Marc Stone, Kickin’ at the Old Point (Tullip)


Musician, WWOZ radio personality and OffBeat columnist Marc Stone has been running one of the coolest regular gigs in town over the last two years at the Old Point Bar. Many of his roots-music playing and songwriting peers have made it over to Stone’s sessions, and some of the highlights of these magic evenings are collected on Kickin’ At The Old Point, Stone’s first full-length album release.

As a solo act, Stone is known as a blues guitarist and singer, but his approach to the blues is anything but standard issue. His experience playing zydeco in the bands of C.J. Chenier, Dwayne Dopsie and Terrance Simien brings a hard-edged, rhythmic flow that keeps his blues from dragging too much tail. His R&B chops from backing up Eddie Bo, Marva Wright and John and Sista Teedy Boutte ensure that the foundation of all of these tracks is deeply rooted in soul. Anybody who’s listened to Stone’s “Soul Serenade” radio show knows that his blues comes in a multiplicity of forms from the sacred steel of the Campbell Brothers to the futuristic vision of the Dakah Hip Hop Orchestra.
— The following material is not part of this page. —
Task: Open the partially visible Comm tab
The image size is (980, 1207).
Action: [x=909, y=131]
Kickin’ It… runs the gamut, from the foot patting instrumental groove of Willie Mitchell’s “20-75” to the creosote funk slab of Bonerama’s “Bap Bap.” Stone’s arrangement ingenuity shines on “Restless Heart,” which breaks from an intricate instrumental intro to a syncopated funk chorus that allows plenty of space for Marc Adams’ piano fills under Stone’s vocal. The second line strut of “Tell Me” has a chorus that sounds like something Isaac Hayes might have written for Sam and Dave back in the day.
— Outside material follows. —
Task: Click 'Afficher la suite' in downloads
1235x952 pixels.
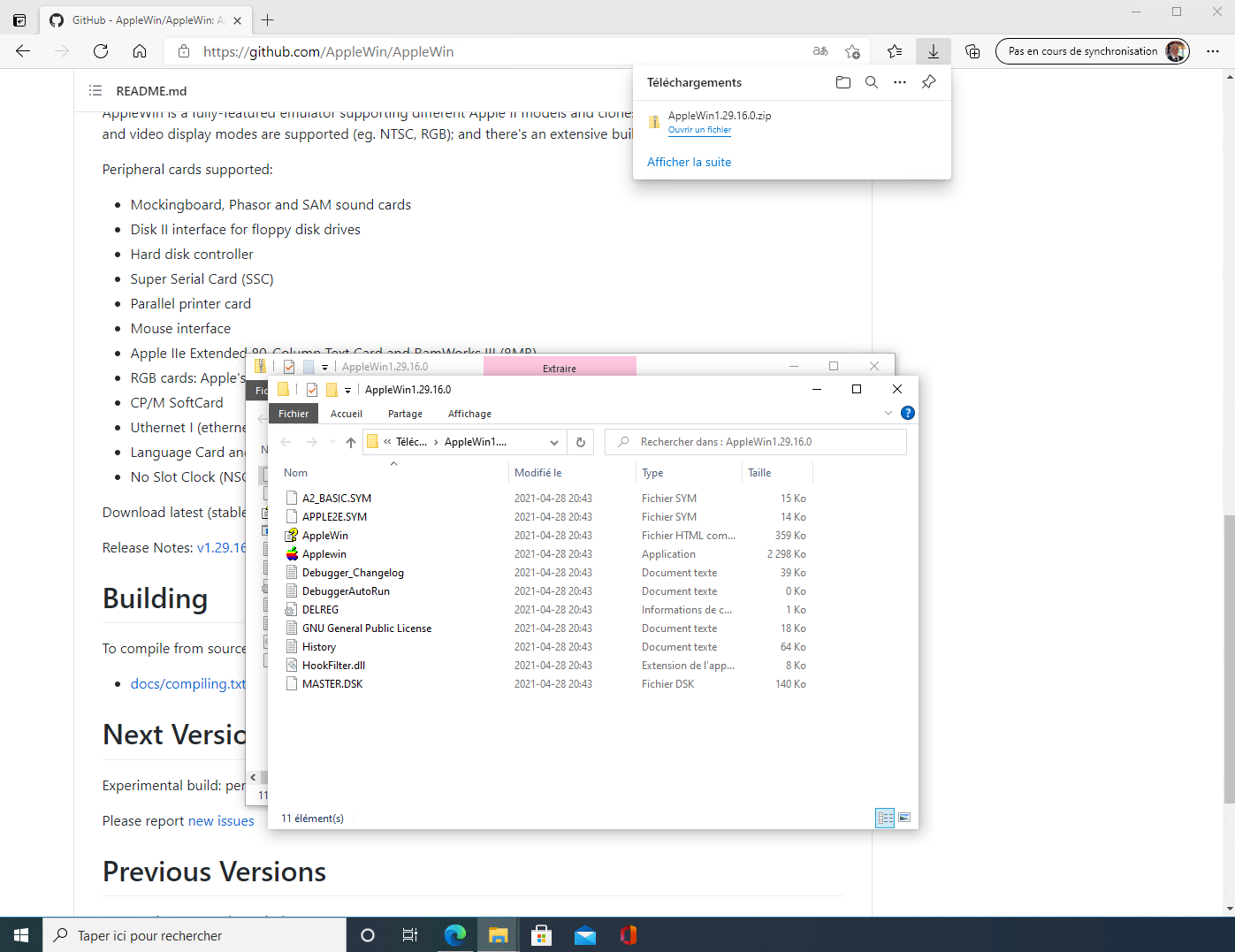Action: coord(689,162)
Stone is also a masterful acoustic blues player, and some of the album’s highlights come on interpretations of delta classics. On Fred McDowell’s “Write Me a Few Lines” and Elmore James’ “I Can’t Hold Out,” Stone trades steel resonator slide licks with Camile Baudoin on nylon string guitar as Washboard Chaz supplies the percussion accompaniment and Sean C joins in on harmonica. Baudoin returns for the live rave up, “Bye Bye Shuffle.”
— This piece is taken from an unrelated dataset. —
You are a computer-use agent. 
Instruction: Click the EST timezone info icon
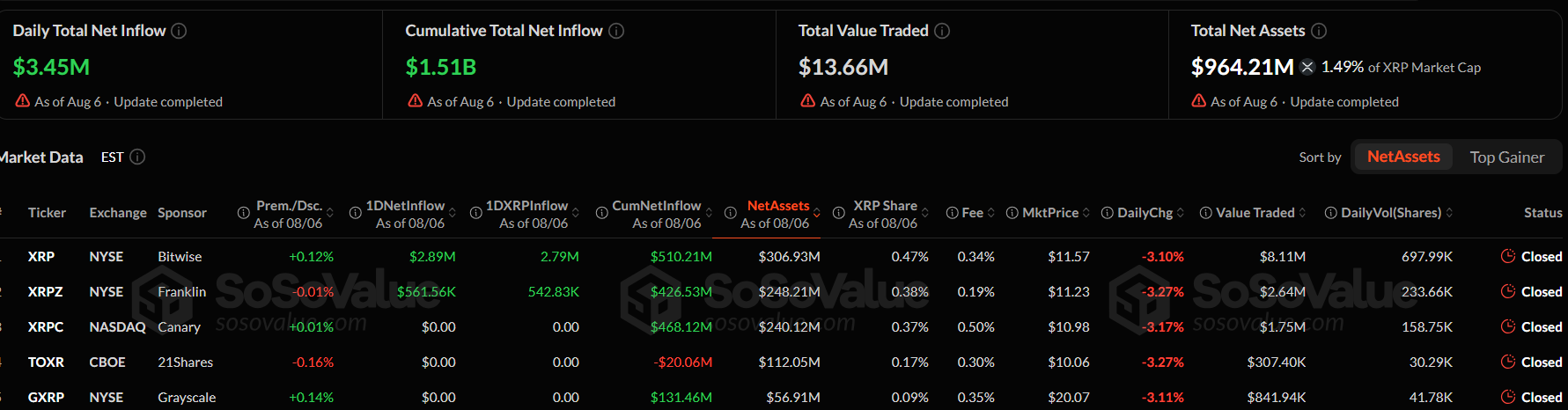137,157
The album includes a couple of bonus studio tracks — “Pimpin’ Green,” an overdubbed guitar extravaganza with a ripsaw second pass from Stone on Dave Malone’s borrowed pink Strat, and the wonderful acoustic finale, “Drunk Show,” with Harry Hardin’s crazy walking fiddle and a late night chorus led by Big Al Carson summing up the spirit of the whole enterprise.